Reconstruction: Meltdown in the Midst of Beauty

 

Abstract

Watching a dramatic musical television episode reminded me of my own meltdown and reconstruction during the collection of my dissertation research. This stir of memory led me to write down my story. Seeking meaning in the experience of the studio teacher in an early childhood school, I co-participated in events that led me through a dramatic and transformative experience that deepened my awareness and understanding of what it means to teach and learn in the wondrous space of the atelier, otherwise called the early childhood studio. We engaged in the meaning making process of our studio endeavours through keeping field notes and a journal, informally interviewing and engaging in collaboration sessions with the studio teachers, and reviewing the dissertation manuscript for authenticity. Through active listening and engagement, I collided with predicament. I learnt that the only way to move through the crisis-point is to ‘keep on living’. In the end, I came to a new sense of how to live and work in an early childhood studio and I also came to understand that life eats entropy. My experience in the studio became about the beauty of courage, time, and deep listening, as examined through the experiences of fear of the new and of my reconstruction into something more.

Additional information

Notes on contributors

Will Parnell

Professor Will Parnell is an Assistant Professor in Education and is the Pedagogical Director of the early childhood schools (www.cdfs.pdx.edu) at Portland State University. He also coordinates the Master’s specialization in early childhood education for the Graduate School of Education’s Curriculum and Instruction Department.

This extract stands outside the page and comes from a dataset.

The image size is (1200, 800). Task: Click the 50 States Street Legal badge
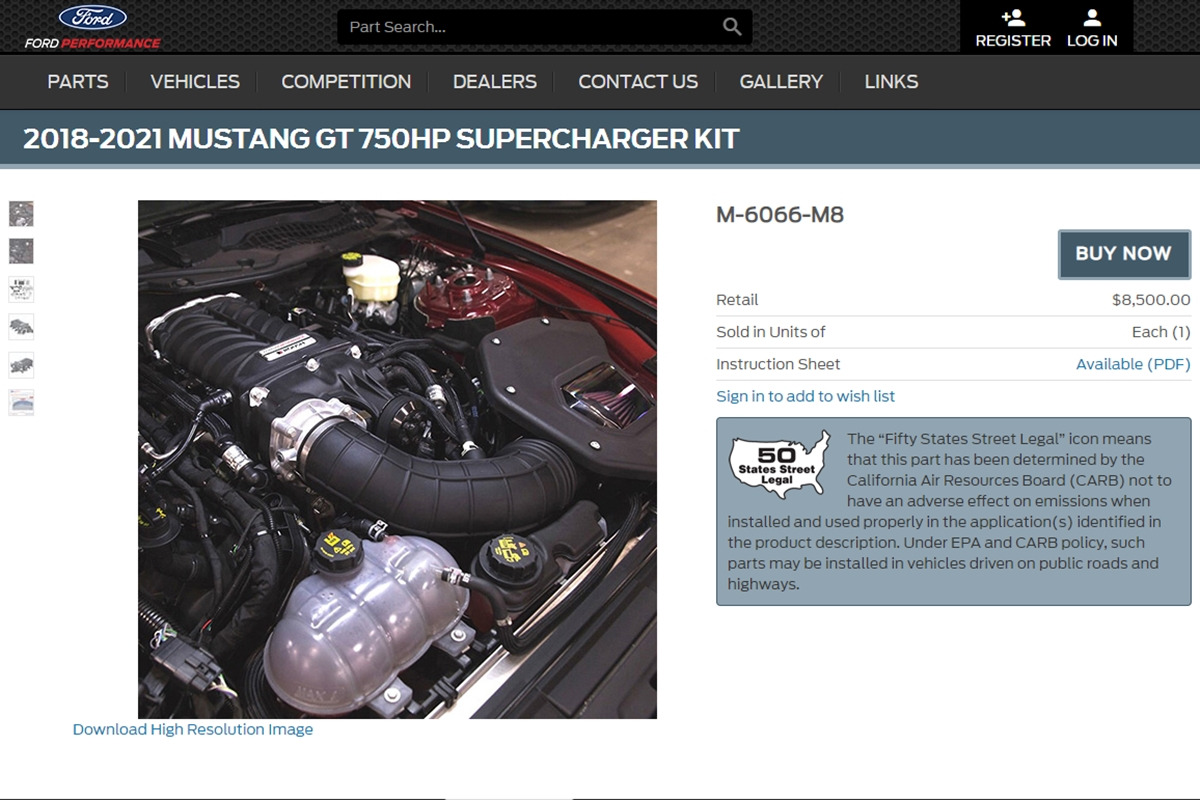(779, 462)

Will currently serves on the Portland Children’s Council of Oregon, the Reconceptualising Early Childhood Education program committee. He is also a School Board member at a local charter school (The Emerson School) and at a private elementary school (A Renaissance School of Arts and Sciences).

Will finished his doctorate in education at PSU in 2005, and has since been researching the experiences and meaning of the Reggio-inspired studio and children’s creative expression and representational work. Will’s specialty areas are making meaning of studio teaching experiences, researching environments, designs, and cultural equity in early education, as well as documenting young children’s learning, and facilitating teacher narratives.

Will has been in the early education field since 1986 and has a wide background in teaching and leadership, including work in places such as lab schools, parent cooperatives, and public school settings. Serving as a consultant, he has started several schools for young children and has also been engaged with the design of children’s indoor and outdoor spaces with local architects. Will’s passion for learning spaces can been seen through his work in the all the program he touches. E-mail address: [email protected]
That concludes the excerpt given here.